Enterneço-me momentaneamente com o encontro com o corpo da menina que já fui e reaprendo com ela o prazer das coisas naturais: o deslizar da espuma do sabonete e o escorrer da água no chão são descobertas de formas móveis; o chapinhar dos pés, o ardor dos olhos expandem a sensação das extremidades...

Naquele tempo, saíamos de férias do colégio de elite, da vida na cidade imperial, das obrigações urbanas e íamos viver quase primitivamente, numa casinha onde era preciso tirar a água de um poço e à noite acender os lampiões e aguardar, conversando, a hora de dormir bem cedinho, para levantar felizes e ansiosos, logo que o ar trazia, leve, a brisa primeira da manhã.

Tudo isso ia-me voltando ao mesmo tempo, com o toque da água que caía dolente no corpo, me restituindo uma paz perdida na história mais antiga de minha vida...

Por instantes, pude ser também a jovem que se prepara para o banho purificador do casamento (como no filme “Banhos) e o bebê que recebe o jorro de água junto com o nome, no batismo cristão.

A toalha áspera me secando e ativando o sangue, não é passada, então, com a rapidez costumeira de quem se apressa para o fazer seguinte. Não tenho nenhuma pressa... Estou fora do tempo do relógio.

E é por todo esse encantamento que demoro a ouvir o sino da porteira, insistente, anunciando visitas.

Quase me aborrece ter que ir abrir a porta. Mas os gritos de –Ampla! me jogam de novo no agora.

A mulher que abre a porteira está quase pedindo aos operários que se vão, sem religar a luz. Temo que, estrondosamente brilhante, a claridade artificial leve para outra dimensão as lembranças sensoriais que me fizeram entender que sofremos, inutilmente, por coisas absolutamente desnecessárias.

- Foi um bicho, minha senhora! Veja lá no poste! Uma pombinha rola. Foi ela que bateu no fio e provocou o curto.

E os homens tiram, eufóricos, a pequena ave morta, para me mostrar o culpado do incidente.

Eu a localizo, penalizada, mas agradecida pela lição que me trouxe. Pagou com a vida para me entregar a mensagem: - Não sofra por antecipação. Aproveite cada momento. O essencial, ao final das contas, está sempre a nossa disposição.
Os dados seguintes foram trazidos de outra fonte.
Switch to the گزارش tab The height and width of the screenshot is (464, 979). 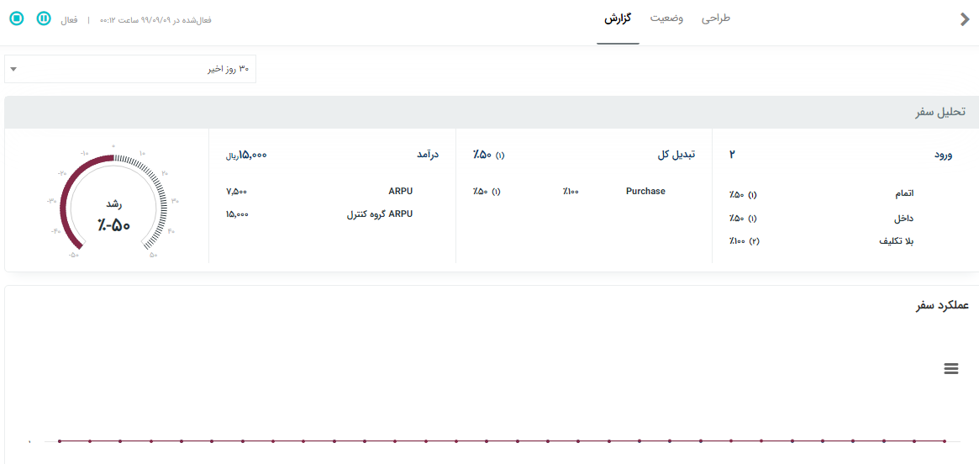[618, 18]
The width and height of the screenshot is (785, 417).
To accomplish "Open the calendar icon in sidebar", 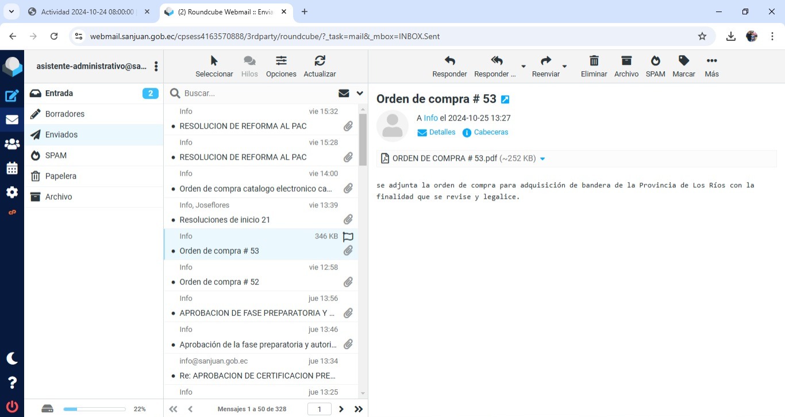I will coord(12,168).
Hoje providenciei um enterro para a pequena mensageira. Logo ela vai nascer flor, quando cumprir a etapa de se incorporar definitivamente à terra. E virá a ser, talvez, um jasmim do cabo ou uma dama da noite, essas flores especiais que, na escuridão, perfumam docemente o ar, impregnando nossos sonhos. Sem pressa... com doçura.